Field Robot Event 2022

Robots from 13 competing international student teams will perform tasks like weed recognition among real crops. This year, live online simulation is added as a judging criterion.

Navigating curved maize rows with headland turns, weed and rubbish recognition with mapping and removal, as well as mastering a self-selected specialism, are the tasks autonomous robots must solve at the DLG Feldtage venue, and again online in simulation on www.dlg-connect. Organized by the University of Hohenheim and Wageningen University with the focus on presenting pioneering robotics, FRE is hosted for the fifth time at DLG Feldtage.

“Long before being turned into hardware, an autonomous robot goes through numerous simulations with much fine tuning of the algorithms along the way to make it work as intended in the field, ” says Prof. Hans W. Griepentrog, Director, Department of Technology in crop production, University of Hohenheim, Germany.

Alternate demonstrations in the field and online

“Last year’s contest was held exclusively in a simulated environment that we created for contestants. We concluded that this important simulation work can successfully be presented to both the jury and spectators online and hence are including it into the contest, which now consists of alternate demonstrations in the field and online,” comments Prof. Griepentrog.

Offering real-life farming situations like the presence of obstacles and weeds, the simulation environment produces high-quality lighting, shadows and textures, making it both realistic and entertaining to watch. The 3D robotic simulator “ROS / Gazebo” – also used in the NASA space robotics challenge – offers the simulated environment in which the field robots and their algorithms can compete.

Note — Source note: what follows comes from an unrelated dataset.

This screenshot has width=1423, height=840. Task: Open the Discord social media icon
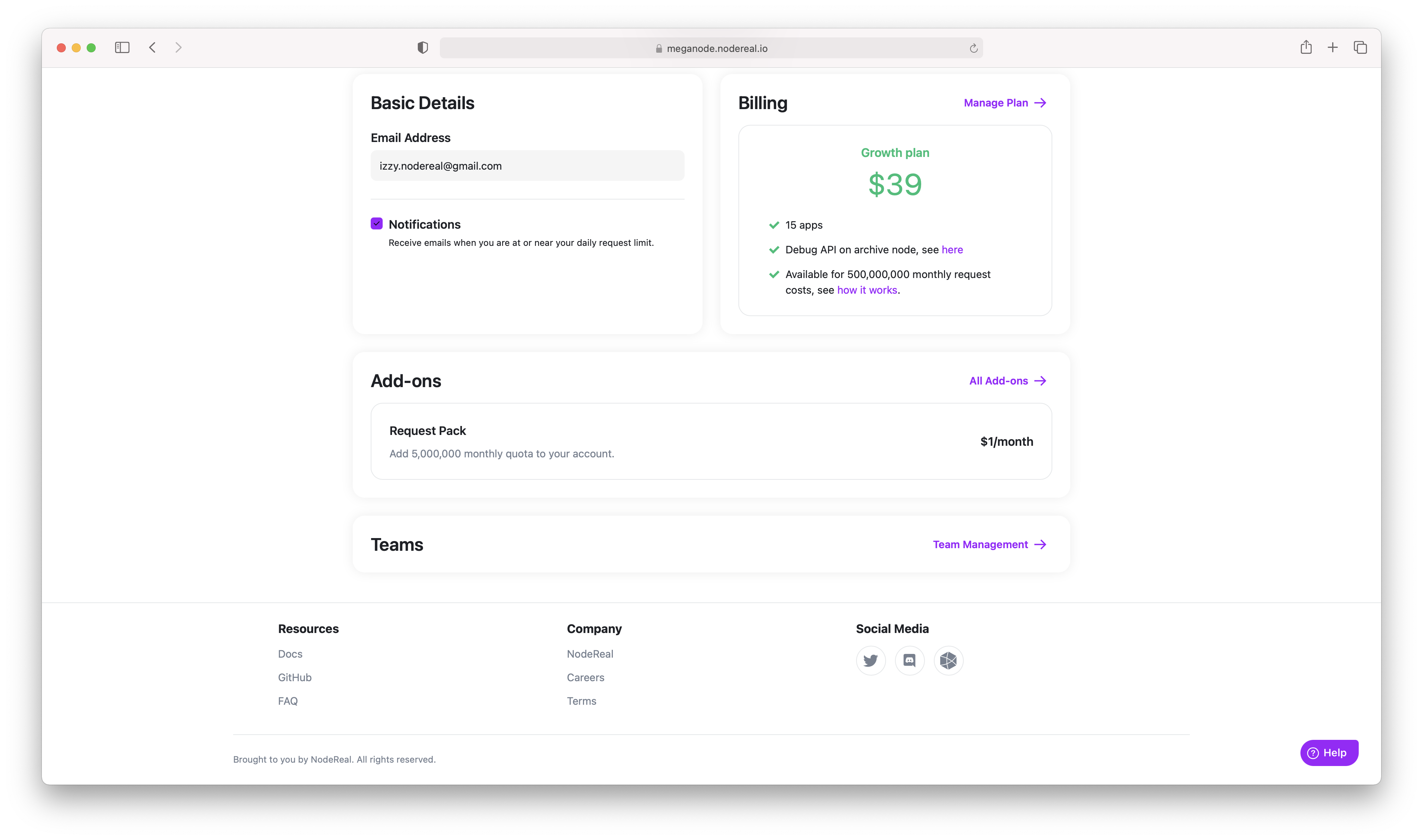pyautogui.click(x=910, y=661)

Robots from 13 competing international student teams wil perform tasks like weed recognition among real crops. - Photo: DLG
Robots from 13 competing international student teams wil perform tasks like weed recognition among real crops. - Photo: DLG

Sensors, algorithms and actuators for precision tasks

A spectator highlight, the freestyle task, which was previously optional, presents visionary concepts for field applications such as harvesting or targeted spraying, offering benefits like soil protection.

Equipped with sensors such as cameras and lidar sensors as well as algorithms and actuators, each robot has been designed by the teams to meet the challenge of making intelligent sense of the data on the day, resulting in optimal decisions. Determining in real time what is weed or where the headland ends is complex, while removing weeds requires accurate software control of the actuators that operate the tool.

With many months of prior development work, the field robots will perform in public and an academic and technical jury will be judging against criteria like complexity, performance and agricultural usefulness.

Large demonstration area

Held in English and German with competing university teams from engineering, industrial design, and agricultural departments located in Germany, Italy, the Netherlands, Romania and Slovenia, the Field Robot Event 2022 will be held in a large demonstration area at the Kirschgartshausen experimental farm with the simulation task held on www.dlg-connect.com in a free-to-attend format.